GNOME Bugzilla – Bug 320519
Replacement for the utf8_skip_data array and g_utf8_next_char macro
Last modified: 2005-11-08 18:42:29 UTC
Following a blog post by Federico i implemented this functions without a lookup table: inline char *g_utf8_next_char (char *p) { #if __GNUC__ >= 3 # define likely(x) __builtin_expect (!!(x), 1) #else # define likely(x) (x) #endif #define u ((unsigned char)*p) if (likely(u < 0xc0)) return p+1; if (likely(! (u & 0x20))) return p+2; if (likely(! (u & 0x10))) return p+3; if (likely(! (u & 0x8))) return p+4; if (likely(! (u & 0x4))) return p+5; if (likely(! (u & 0x2))) return p+6; return p+1; #undef u } I get a 40% speedup on a simple traversal of 800 Meg utf-8 file.
I should have added a #undef likely at the end.
Even better, use G_LIKELY(). Also, the u macro doesn't really add anything. If the repeated casts bother you, you can use a local variable
Created attachment 54237 [details] [review] A corrected patch. This is a patch agains the current cvs version with the modifications suggested by Matthias Clasen.

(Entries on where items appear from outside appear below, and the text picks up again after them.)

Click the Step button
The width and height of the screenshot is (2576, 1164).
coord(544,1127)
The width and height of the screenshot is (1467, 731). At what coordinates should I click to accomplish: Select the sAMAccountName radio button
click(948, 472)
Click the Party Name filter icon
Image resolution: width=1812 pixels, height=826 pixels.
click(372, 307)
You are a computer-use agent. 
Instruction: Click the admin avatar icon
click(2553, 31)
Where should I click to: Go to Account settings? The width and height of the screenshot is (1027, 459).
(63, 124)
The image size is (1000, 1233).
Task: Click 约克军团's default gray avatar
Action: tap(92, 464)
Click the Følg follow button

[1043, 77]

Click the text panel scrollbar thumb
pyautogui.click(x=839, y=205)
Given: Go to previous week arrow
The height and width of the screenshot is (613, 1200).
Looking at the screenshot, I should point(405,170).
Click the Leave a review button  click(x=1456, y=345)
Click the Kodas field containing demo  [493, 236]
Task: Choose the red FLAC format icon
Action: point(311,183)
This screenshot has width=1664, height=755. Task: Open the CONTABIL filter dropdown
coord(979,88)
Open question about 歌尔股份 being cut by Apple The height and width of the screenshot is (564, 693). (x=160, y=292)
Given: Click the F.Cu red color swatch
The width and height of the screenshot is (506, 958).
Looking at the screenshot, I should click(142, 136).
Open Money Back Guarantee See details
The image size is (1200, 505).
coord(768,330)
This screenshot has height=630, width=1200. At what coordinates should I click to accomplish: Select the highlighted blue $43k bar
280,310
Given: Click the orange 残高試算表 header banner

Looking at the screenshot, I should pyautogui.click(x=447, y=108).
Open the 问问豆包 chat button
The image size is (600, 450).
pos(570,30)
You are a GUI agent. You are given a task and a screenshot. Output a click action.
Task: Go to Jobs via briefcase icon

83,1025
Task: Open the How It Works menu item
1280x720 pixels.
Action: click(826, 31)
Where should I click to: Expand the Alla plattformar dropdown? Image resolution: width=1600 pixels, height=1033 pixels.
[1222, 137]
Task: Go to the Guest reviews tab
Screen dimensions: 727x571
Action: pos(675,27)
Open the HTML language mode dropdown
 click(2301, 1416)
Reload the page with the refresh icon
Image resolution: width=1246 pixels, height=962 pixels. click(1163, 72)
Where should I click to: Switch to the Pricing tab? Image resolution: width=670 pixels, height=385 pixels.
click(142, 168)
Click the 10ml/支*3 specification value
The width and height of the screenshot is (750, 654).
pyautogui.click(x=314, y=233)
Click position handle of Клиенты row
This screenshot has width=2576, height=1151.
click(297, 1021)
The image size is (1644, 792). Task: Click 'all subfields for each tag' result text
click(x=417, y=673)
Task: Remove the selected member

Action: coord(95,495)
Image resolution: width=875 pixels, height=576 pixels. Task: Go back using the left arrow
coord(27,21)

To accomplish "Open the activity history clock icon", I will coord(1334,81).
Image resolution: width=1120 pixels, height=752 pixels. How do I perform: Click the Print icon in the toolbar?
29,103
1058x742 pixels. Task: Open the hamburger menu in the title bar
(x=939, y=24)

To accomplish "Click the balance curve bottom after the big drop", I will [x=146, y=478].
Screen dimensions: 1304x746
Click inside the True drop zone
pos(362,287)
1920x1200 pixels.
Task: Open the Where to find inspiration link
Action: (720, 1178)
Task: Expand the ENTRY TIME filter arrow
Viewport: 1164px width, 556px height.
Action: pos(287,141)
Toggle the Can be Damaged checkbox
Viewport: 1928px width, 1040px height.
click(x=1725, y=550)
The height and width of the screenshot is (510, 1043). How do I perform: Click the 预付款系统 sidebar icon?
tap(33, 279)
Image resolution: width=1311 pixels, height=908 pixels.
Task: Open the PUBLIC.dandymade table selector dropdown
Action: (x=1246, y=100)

What did said 800MB file contain ? Was it just ascii ? How was the distribution of 1- vs 2- vs more-byte chars ? Might be worthwhile to use federicos po-data collection as a testcase for this
The 800Mb file contained the content of /usr/share/dasher/training/training_*.txt concatened a lot of times, the distribution was 87%, 10%, 3%.
Of course, the assumption that likely(u < 0xc0) is only correct for western languages. It would be interesting to see how this code performs on actual CJK text like the script samples that can be found in the pango-profile module.
Humm, the consensus after several people trying out several implementations on several machines, was to not change the current code. There's just no solution that beats it on all architectures for all text. And that function should not be called too many times anyway. Closing.